High for volatile substances, low for non-volatile substances.
Effect of solute: Adding a non-volatile solute lowers the vapour pressure of a solvent due to fewer solvent molecules escaping into the vapor phase.
Example: If a solution contains 0.1 moles of a non-volatile solute (like glucose) and 0.9 moles of water, the mole fraction of water (Xsolvent) would be 0.9. If P°solvent is the vapour pressure of pure water at a specific temperature, say 23 mmHg, then according to Raoult's law:
Psolution = Xsolvent * P°_solvent = 0.9 * 23 mmHg = 20.7 mmHg.

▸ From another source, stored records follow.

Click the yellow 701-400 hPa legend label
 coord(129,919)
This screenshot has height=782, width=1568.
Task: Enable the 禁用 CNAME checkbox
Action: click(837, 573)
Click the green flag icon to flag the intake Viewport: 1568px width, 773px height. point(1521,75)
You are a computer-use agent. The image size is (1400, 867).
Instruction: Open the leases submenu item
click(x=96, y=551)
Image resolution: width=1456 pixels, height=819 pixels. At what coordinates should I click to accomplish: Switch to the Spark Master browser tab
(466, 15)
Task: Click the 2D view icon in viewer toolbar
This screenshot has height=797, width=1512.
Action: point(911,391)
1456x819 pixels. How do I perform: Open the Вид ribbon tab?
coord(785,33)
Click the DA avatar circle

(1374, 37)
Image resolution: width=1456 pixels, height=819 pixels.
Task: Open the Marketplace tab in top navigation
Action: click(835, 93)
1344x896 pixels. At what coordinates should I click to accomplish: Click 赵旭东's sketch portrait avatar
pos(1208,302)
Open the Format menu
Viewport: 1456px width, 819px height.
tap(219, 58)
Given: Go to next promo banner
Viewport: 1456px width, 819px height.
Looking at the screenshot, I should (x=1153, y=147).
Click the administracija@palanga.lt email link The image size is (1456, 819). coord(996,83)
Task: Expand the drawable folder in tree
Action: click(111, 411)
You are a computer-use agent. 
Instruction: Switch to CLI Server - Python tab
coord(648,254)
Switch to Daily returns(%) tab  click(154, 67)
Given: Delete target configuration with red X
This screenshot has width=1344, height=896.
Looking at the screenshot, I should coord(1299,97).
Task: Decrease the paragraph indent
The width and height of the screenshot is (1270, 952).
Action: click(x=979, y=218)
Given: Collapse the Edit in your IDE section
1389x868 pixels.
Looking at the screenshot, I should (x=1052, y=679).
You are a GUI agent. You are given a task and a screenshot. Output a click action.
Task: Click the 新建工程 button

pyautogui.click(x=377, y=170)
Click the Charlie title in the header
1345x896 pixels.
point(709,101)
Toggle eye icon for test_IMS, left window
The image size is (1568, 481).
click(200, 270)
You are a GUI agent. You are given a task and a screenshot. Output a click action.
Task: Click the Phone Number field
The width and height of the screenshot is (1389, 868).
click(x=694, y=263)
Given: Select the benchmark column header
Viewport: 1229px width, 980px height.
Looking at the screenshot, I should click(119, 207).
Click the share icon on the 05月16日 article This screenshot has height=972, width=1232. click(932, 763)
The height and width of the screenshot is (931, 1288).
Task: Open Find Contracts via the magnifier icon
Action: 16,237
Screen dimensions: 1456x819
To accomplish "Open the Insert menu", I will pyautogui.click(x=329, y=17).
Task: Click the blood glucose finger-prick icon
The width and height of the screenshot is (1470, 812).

This illustrates that the addition of the solute lowers the vapour pressure compared to pure water (23 mmHg).
Raoult's Law
Applies to solutions containing a non-volatile solute:
Psolution = Xsolvent * P⁰_solvent
Boiling Point Elevation
Boiling point of a solution is higher than that of the pure solvent.
Given by the formula:
ΔTb = i * Kb * m
Example: Dissolving 1 mole of NaCl in 1 kg of water results in:
ΔT_b = 2 * 0.513 °C/m * 1 = 1.026 °C.
Thus, the boiling point of water elevates from 100 °C to approximately 101.03 °C.
Freezing Point Depression
The freezing point of a solution is lower than that of the pure solvent.
Given by the formula:
ΔTf = i * Kf * m
Example: Adding 1 mole of glucose (C6H12O6) to 1 kg of water results in:
ΔT_f = 1 * 1.86 °C/m * 1 = 1.86 °C.
The freezing point of water drops from 0 °C to approximately -1.86 °C.
Important Constants for Water
K_b = 0.513 °C/m
K_f = 1.86 °C/m
Summary of Key Points
Electrolytes are essential for understanding solution chemistry, particularly in aqueous environments.
Strong electrolytes fully dissociate into ions, while weak electrolytes do not.
Colligative properties help predict changes in physical properties of solutions based on solute concentration rather than identity, critical for many scientific and industrial applications.